Let's say I work for a company and we're doing A/B tests. Some engineer has developed a Cool New Feature for our website and she expects that this will make The Magic Number go up by 0.5%.

We have a tool that, given the base rate of The Magic Number, the number of daily visitors on the page, the desired power and significance, and the expected change, will spit out a runtime for the A/B test. The engineer puts in the numbers, and gets a runtime of 14 days.

After a few days, the engineer checks if the daily number of visitors matches the estimate. She finds that the number of visitors is slightly lower than estimated, so the runtime needs to be adjusted to 17 days. This is all fine, because what we're really computing here is a minimum sample size, and that is not adjusted.

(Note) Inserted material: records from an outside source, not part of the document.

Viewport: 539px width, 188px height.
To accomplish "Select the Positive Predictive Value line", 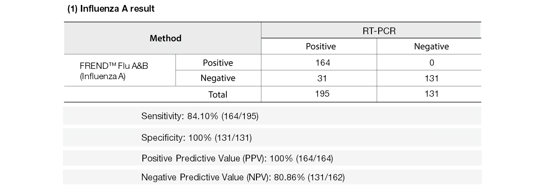I will [237, 158].
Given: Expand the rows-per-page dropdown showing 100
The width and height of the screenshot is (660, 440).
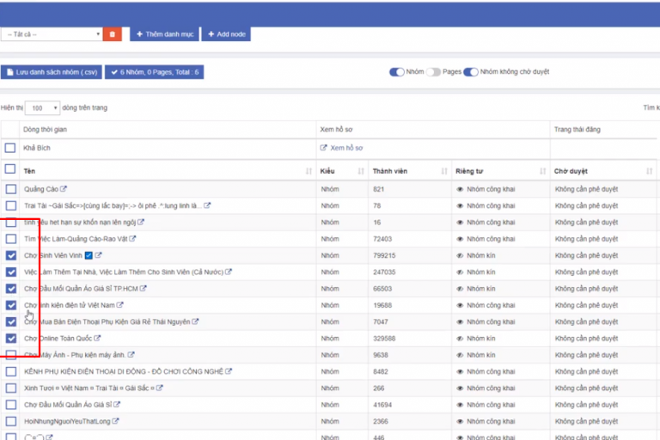Looking at the screenshot, I should point(42,108).
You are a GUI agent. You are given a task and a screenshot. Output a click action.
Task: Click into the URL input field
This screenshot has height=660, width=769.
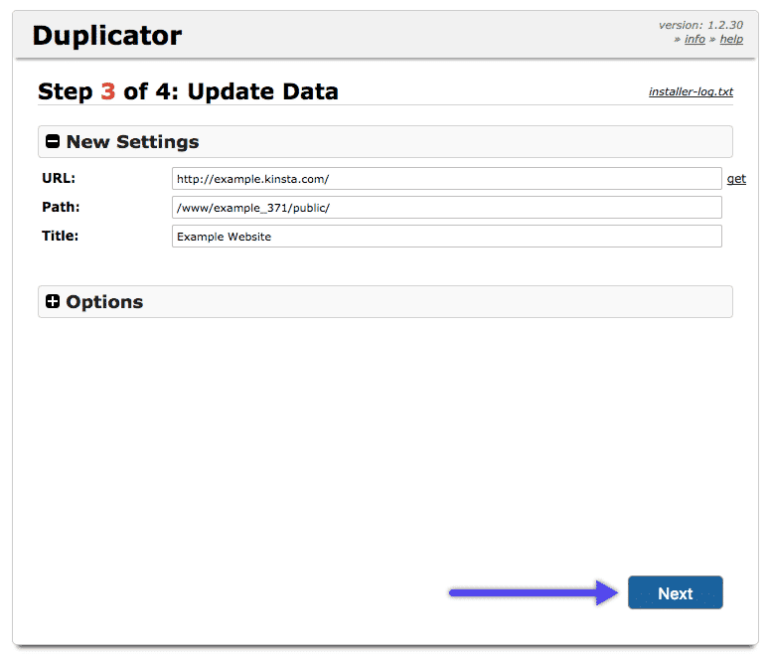click(x=446, y=179)
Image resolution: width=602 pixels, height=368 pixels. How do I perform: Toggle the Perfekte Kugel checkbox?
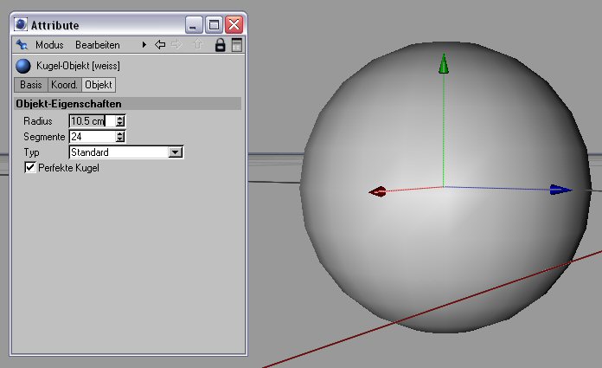[30, 167]
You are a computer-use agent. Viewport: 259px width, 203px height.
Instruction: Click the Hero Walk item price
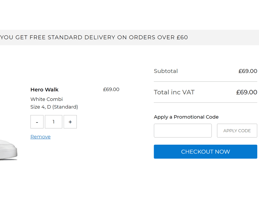click(111, 90)
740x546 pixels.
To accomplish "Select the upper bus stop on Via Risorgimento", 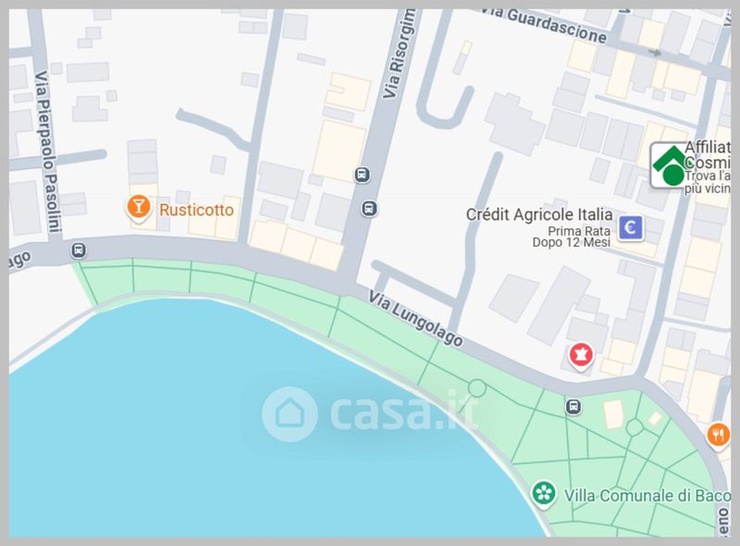I will click(362, 175).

However, and this is the real question, she also finds that at this point, the observed effect size is only 0.25% instead of 0.5%, so she adjusts this too, and the runtime now increases from 17 to 66 days, because otherwise the experiment would be massively underpowered.

Now, of course intuitively this is peeking and you can no longer trust your results. You are observing the effect size prematurely and using that as an estimate. However, I cannot find a paper, book, blog or anything else that explains with any mathematical rigor what exactly happens when you do this.

I don't think this is the same as checking for significance before the experiment is over. I (think I) understand that phenomenon quite well.

Could anyone provide me with an explanation, or link me to some literature?

Thanks a lot.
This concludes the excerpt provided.